Naast Nederland vangen Frankrijk, Schotland, de USSR, Ijsland en Ierland uitsluitend haring voor menselijke consumptie. Andere landen, waaronder Denemarken en Noorwegen vangen zeer veel jonge haring die tot →vismeel en olie wordt verwerkt. Bij het van kracht worden van de →quotering van de haringvangsten in de Westeuropese wateren, met het doel de haringstand voor een verdere achteruitgang te behoeden en zich te herstellen is echter ook de visserij op jonge haring aan banden gelegd. Haring wordt op tal van wijzen geschikt gemaakt voor de consumptie. Bij de maatjesharing geschiedt dit door →kaken en zouten. Deze haring is niet houdbaar en moet in koelhuizen bewaard worden (nieuwe haring, koelhuismaatjes).

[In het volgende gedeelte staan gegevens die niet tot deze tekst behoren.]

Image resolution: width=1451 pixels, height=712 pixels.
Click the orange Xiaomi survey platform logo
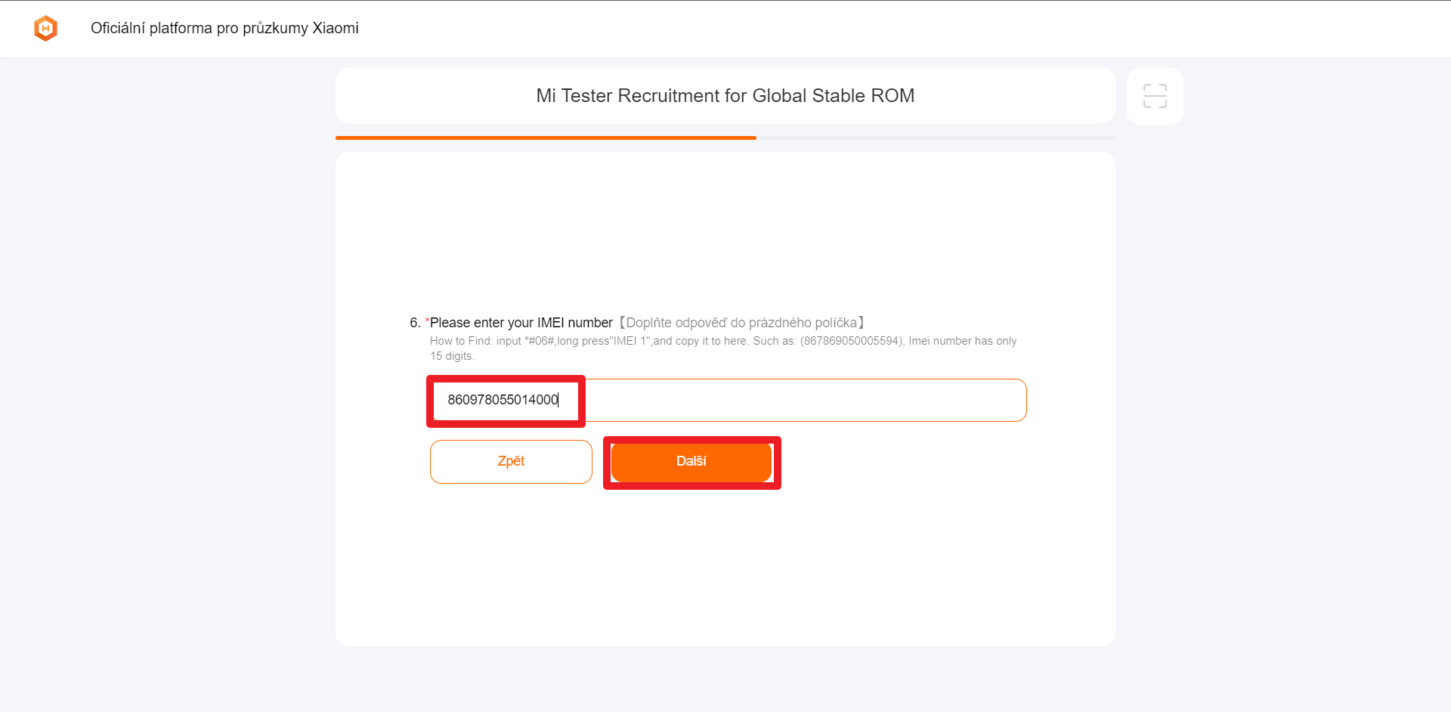tap(46, 29)

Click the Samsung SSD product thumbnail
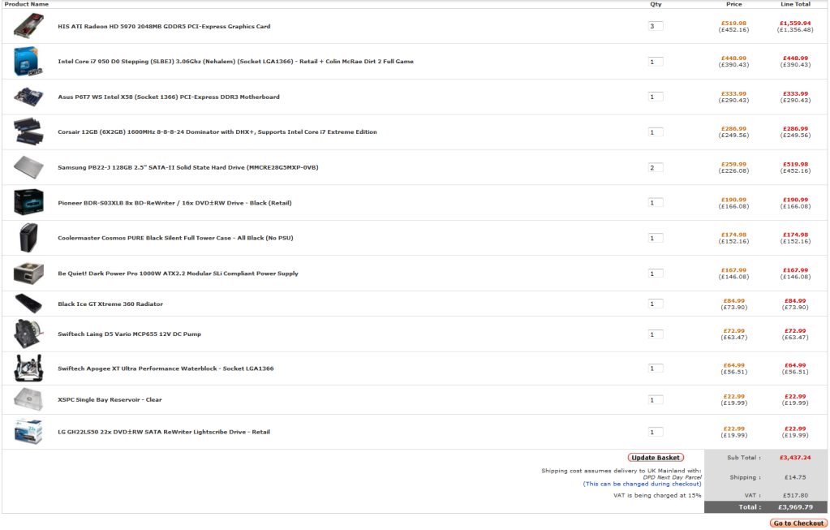pos(28,167)
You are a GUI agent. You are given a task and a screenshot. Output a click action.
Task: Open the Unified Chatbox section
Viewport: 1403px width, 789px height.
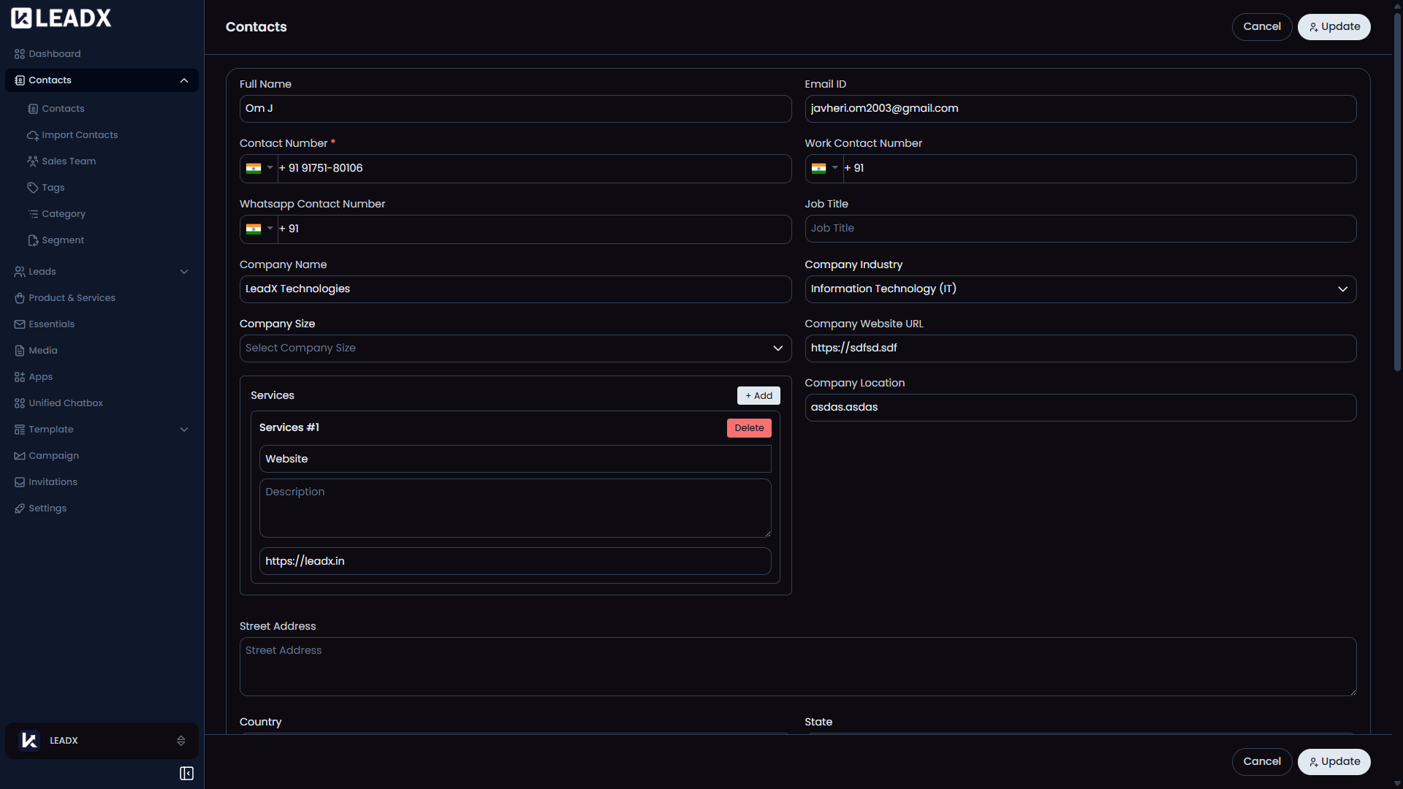pyautogui.click(x=66, y=403)
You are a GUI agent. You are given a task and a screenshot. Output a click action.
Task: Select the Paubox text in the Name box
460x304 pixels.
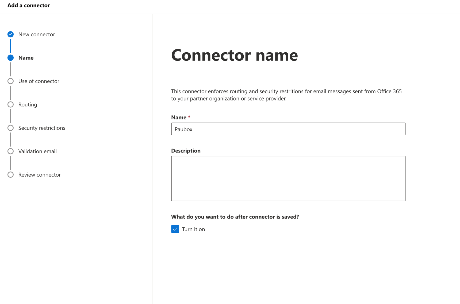coord(183,129)
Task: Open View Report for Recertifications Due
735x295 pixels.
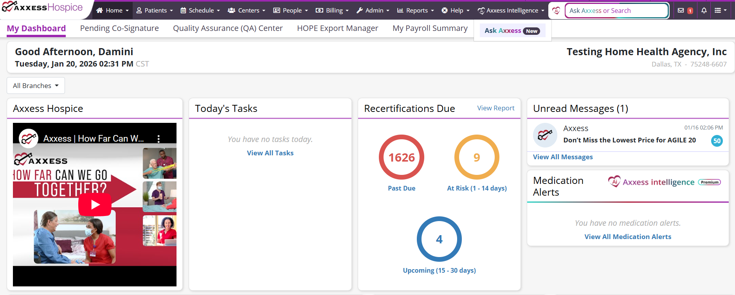Action: tap(495, 108)
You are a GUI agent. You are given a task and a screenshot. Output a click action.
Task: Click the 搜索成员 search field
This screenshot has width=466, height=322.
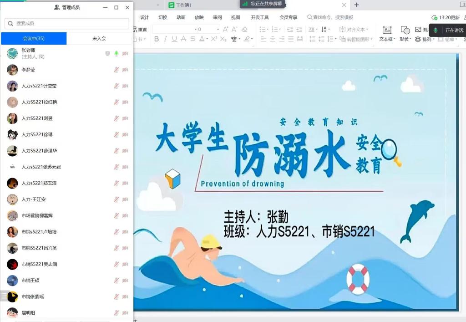pos(67,23)
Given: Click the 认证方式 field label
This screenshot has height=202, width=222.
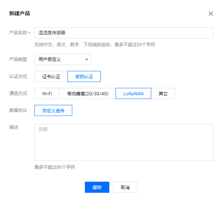Looking at the screenshot, I should [18, 76].
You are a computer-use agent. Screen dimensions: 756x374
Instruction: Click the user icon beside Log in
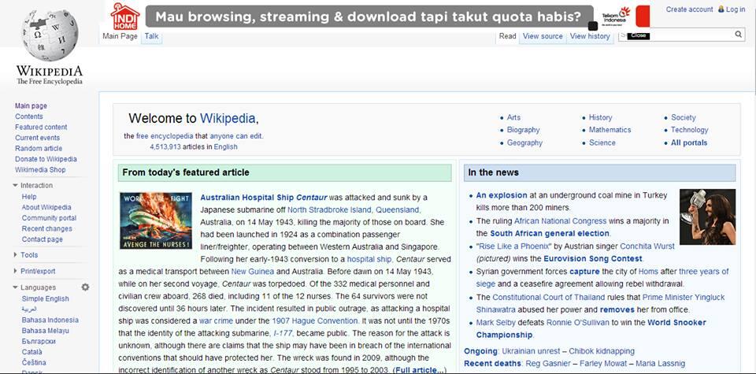(721, 9)
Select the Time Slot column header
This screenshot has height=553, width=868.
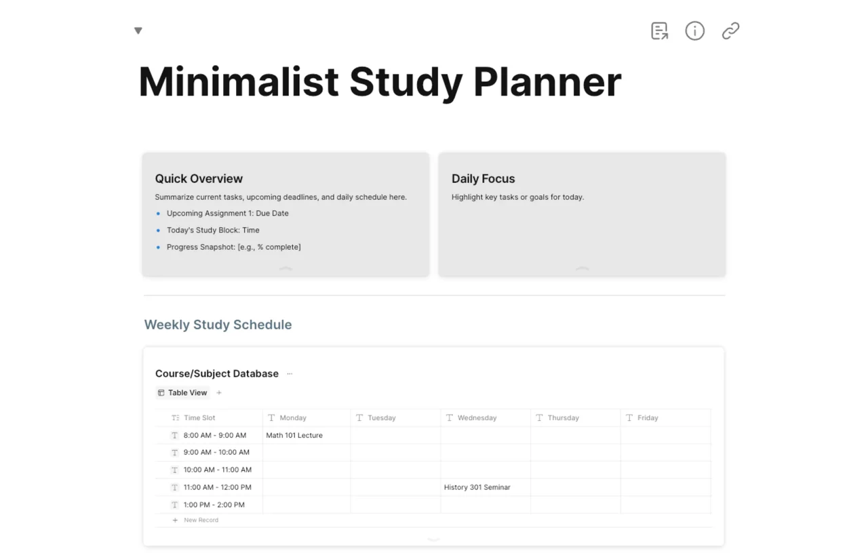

Haring die kort voor de thuisreis van het schip gevangen en dan licht gezouten wordt, noemt men groene haring. Begin augustus eindigt de vangst van maatjesharing. Volle haring wordt gekaakt, gesteurd (de haring wordt dan door zwaar zouten zonder gekaakt te zijn houdbaar gemaakt) of vers aangevoerd. De volle haring wordt vaak gestoomd en wordt dan harde bokking, strobokking of harderwijker genoemd. Hij kan ook zeer licht gerookt worden en wordt dan bakbokking genoemd of hij komt in onbewerkte toestand als panharing bij de consument. Steurharing wordt gerookt en is dan spekbokking of Engelse bokking.

IJle haring wordt gewoonlijk gemarineerd. HERALDIEK. De haring komt in familieen gemeentewapens van Nederland vrij veel voor. Uit de bek hangt een druppel, vinnen en staart kunnen zich in afwijkende kleur onderscheiden van de rest, boven de kop zweeft veelal een fantasiekroon.